What are data-driven product categories?
- Star products: Typically 20% of items account for 80% of sales. Similar to the Pareto Principle, a small part provides for the largest part of the result.
- Zombie Products: Partially also classified under the term low-volume SKU, there is often a large portion of products that receive little to no clicks or, in the worst case, not even impressions.
- Money burners: The villains among the products, provide despite traffic and high budget input for losses, because no significant revenue is generated.
- Question marks: Our last category is the question marks. We generate sales, but do not have sufficient market share. Can we scale here or are we already at the limit? This is the crucial question for the question mark category.
BCG Matrix complete? Let’s include one more special category.
Newbie products: This usually includes new products that do not yet have data or history and need to be tested. As a rule, there are no performance targets for these products, but the focus should be on obtaining a valid data basis for the newcomers as quickly as possible.
How to optimize Google Shopping topsellers
Regularly check the allocated campaign budget and the actual advertising spend. Google’s budget restriction notifications are often delayed, you may miss out on a lot of revenue. Therefore check the spend frequently or track it on a daily basis with datastudio or google sheets.
Star products can be concentrated in a separate campaign if the products match each other. This bundles data, which benefits the algorithm.
Make sure to monitor the merchant center frequently to avoid suspended star products.
Last but not least, compare your star products offer vs. your competition. Your star products already have traffic, so its up to pricing, reviews, main image and shipping to make a difference in google shopping.
Discover hidden champions with zombie products
The biggest challenge should be tackled first. Find out why the products hardly generate any traffic.
Reasons are most of the time low search volume, very niche products, bad product titles and feed quality, bids too low.
In order to push for more traffic you can enrich those product titles with fitting generic terms. Also make sure to include the brand in the product title, as well as making sure the GTIN is set and the google product category is provided.
Put zombie products in a seperate campaign. You can do this with custom labels and tools like a feed management software, or if you like more automation with supermetrics and google scripts. Once you’ve created a dedicated campaign, push those products with high bids or low roas settings and get data.
Finally analyze the data. Some products might show potential now, others will be money burners and some will stay zombie products. You can’t convert all zombie products into new champions, but we’re here for a few more % of stars.
Cut losses and save money! Watch your money burners.
The easy way aka the fire extinguisher is to exclude those products. You exclude them in the feed export at your backend, in your datafeed management application, or in your campaigns.
Altough its tempting to just exclude your money burners, its recommended to find out, why they cost you money and wont convert.
If a product costs you money, its often searched and clicked in google shopping. Basically that means, that your offer looks attraktive to a potential consumer and there is a market demand for it.

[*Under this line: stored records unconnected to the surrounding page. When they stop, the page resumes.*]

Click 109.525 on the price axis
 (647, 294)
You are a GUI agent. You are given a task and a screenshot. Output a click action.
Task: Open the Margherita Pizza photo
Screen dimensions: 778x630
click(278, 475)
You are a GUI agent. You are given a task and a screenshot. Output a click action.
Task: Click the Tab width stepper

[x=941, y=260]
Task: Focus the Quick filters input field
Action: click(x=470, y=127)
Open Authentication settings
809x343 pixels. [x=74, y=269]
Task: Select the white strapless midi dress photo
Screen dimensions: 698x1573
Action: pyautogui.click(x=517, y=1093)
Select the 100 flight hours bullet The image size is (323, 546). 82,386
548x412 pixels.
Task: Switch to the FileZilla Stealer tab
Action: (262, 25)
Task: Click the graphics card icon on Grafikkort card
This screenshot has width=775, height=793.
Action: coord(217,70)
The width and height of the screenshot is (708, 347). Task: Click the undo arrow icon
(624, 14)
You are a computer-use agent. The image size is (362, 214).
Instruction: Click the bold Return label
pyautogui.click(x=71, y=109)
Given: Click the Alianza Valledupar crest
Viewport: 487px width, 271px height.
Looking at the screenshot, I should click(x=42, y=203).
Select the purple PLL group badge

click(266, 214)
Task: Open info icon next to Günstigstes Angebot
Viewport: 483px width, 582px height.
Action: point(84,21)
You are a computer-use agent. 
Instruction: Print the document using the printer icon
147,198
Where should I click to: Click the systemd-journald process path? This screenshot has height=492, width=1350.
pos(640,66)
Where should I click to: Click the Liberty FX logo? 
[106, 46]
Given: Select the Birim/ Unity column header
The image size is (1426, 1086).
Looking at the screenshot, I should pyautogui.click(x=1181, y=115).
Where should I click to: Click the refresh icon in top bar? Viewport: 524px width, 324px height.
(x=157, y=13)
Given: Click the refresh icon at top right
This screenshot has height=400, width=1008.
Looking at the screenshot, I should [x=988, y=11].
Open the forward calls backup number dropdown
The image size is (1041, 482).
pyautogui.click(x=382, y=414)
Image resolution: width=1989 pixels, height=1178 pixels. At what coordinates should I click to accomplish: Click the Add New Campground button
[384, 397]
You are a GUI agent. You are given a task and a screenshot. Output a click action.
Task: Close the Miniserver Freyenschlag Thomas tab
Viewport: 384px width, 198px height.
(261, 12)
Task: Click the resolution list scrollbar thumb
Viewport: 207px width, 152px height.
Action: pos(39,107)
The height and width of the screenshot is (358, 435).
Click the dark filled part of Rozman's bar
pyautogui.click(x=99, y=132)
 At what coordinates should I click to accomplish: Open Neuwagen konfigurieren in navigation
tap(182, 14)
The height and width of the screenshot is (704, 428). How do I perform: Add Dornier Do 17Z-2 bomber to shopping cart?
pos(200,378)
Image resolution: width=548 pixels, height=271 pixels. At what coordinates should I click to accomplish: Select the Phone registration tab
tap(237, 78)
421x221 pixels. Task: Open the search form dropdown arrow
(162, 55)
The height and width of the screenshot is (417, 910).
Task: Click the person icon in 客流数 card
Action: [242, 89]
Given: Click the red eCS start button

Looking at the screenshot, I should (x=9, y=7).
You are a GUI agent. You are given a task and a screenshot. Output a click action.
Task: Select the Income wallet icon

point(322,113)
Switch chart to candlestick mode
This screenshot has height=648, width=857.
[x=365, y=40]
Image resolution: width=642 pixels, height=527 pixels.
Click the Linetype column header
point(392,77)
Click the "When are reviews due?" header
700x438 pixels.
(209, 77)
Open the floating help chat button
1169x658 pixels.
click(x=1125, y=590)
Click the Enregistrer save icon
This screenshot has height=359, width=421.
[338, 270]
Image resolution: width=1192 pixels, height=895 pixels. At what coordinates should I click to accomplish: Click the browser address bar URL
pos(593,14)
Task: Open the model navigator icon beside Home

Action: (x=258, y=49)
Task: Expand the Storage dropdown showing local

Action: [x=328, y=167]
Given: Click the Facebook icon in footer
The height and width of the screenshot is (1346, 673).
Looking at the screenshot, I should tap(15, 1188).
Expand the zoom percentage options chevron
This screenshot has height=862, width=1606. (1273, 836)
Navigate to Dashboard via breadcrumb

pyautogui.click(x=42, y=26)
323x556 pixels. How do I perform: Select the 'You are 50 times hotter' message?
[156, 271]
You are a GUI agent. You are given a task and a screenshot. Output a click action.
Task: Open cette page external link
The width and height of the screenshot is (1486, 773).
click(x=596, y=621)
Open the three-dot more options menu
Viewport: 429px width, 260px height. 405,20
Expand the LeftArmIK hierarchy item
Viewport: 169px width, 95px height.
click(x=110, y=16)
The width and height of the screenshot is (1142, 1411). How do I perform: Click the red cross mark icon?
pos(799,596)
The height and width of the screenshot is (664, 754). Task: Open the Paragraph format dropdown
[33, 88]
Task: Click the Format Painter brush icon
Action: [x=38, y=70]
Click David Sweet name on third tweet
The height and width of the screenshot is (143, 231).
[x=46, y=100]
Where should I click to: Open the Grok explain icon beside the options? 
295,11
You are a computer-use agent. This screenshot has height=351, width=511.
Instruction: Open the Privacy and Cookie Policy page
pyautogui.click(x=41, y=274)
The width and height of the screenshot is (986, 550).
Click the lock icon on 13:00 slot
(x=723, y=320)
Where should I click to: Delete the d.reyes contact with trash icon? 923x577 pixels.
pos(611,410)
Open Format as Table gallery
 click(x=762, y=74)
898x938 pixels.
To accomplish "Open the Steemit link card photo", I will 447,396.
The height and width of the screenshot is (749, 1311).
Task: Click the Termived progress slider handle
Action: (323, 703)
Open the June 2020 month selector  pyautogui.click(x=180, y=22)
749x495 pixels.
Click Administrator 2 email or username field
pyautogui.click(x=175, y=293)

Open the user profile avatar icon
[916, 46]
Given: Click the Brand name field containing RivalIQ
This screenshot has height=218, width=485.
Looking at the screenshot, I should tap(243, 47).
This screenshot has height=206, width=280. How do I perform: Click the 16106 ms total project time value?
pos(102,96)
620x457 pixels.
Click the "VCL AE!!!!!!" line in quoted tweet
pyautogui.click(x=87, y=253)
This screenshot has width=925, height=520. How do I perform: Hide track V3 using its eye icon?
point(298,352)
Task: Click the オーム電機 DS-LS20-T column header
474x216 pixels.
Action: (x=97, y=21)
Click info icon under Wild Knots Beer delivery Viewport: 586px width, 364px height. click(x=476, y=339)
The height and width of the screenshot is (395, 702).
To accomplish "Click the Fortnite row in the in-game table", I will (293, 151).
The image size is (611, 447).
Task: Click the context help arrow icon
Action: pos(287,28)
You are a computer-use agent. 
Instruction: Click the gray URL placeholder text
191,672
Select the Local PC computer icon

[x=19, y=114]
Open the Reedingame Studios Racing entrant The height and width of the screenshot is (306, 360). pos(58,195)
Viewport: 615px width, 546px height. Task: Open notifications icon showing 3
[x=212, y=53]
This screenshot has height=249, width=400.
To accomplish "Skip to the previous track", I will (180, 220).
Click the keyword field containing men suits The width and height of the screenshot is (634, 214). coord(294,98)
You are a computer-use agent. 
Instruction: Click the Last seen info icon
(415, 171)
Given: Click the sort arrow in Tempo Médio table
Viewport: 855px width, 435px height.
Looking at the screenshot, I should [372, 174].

Run some numbers. Look at the paid click prices, your revenues on those products and margins. In some cases, it is just too expensive to advertise a product.
Another point can be, that shipping costs, times or the checkout flow is not good enough, so people click because their interested, but don’t buy.
Some people click on the ad to compare multiple offers. If you can’t provide enough value, customers will decide against you.
Try to improve the average order volume (AOV), with up-sells and cross-sells. You can also try to sell items in bulk packages or multipacks (if applicable).
Analyze the user flow in Google Analytics (or any other analytics solution of your choice). What do people do after they’ve click on your money burners. Do they jump off? Do they look for alternatives in your shop or try to get onto something specific?
Aim for growth with question mark products
First of all check why you’re lacking market share. It might be because of ad budget, traffic, search volume, strong competition and other factors.
Your products might lack market share, because they don’t have enough budget. Maybe
your star products are using too much of the campaign budget and there is little room left for your question marks. You can give them some room in an extra campaign and test how they work out with a dedicated budget.
Your question marks need more traffic. Do they rank well enough (budget, bids, feed optimization), is the offer attractive and do you stand out against the competion?
If the search volume is low, there is usually little you can do. In certain niches there is only little traffic and you can only try to improve your listings with the addition of some generic terms or fitting niche terms in the product feed.
You want to scale your question marks, but if some of them can’t be scaled it’s no issue. Question marks still make some profit for your and as long as they are no money burners you can work with them.
Push your newbie products
You want data for google shopping. If you know there is high demand, get your new launched products into your existing campaigns, if you have no idea at all, create a special push campaign and advertise them with low ROAS settings to get as much data as possible in little time.
Give your newbie products a time frame, for example 30 days. After 30 days you analyze the data and re-segment your new products accordingly.
Don’t focus on profitability with this product category, focus on getting data fast.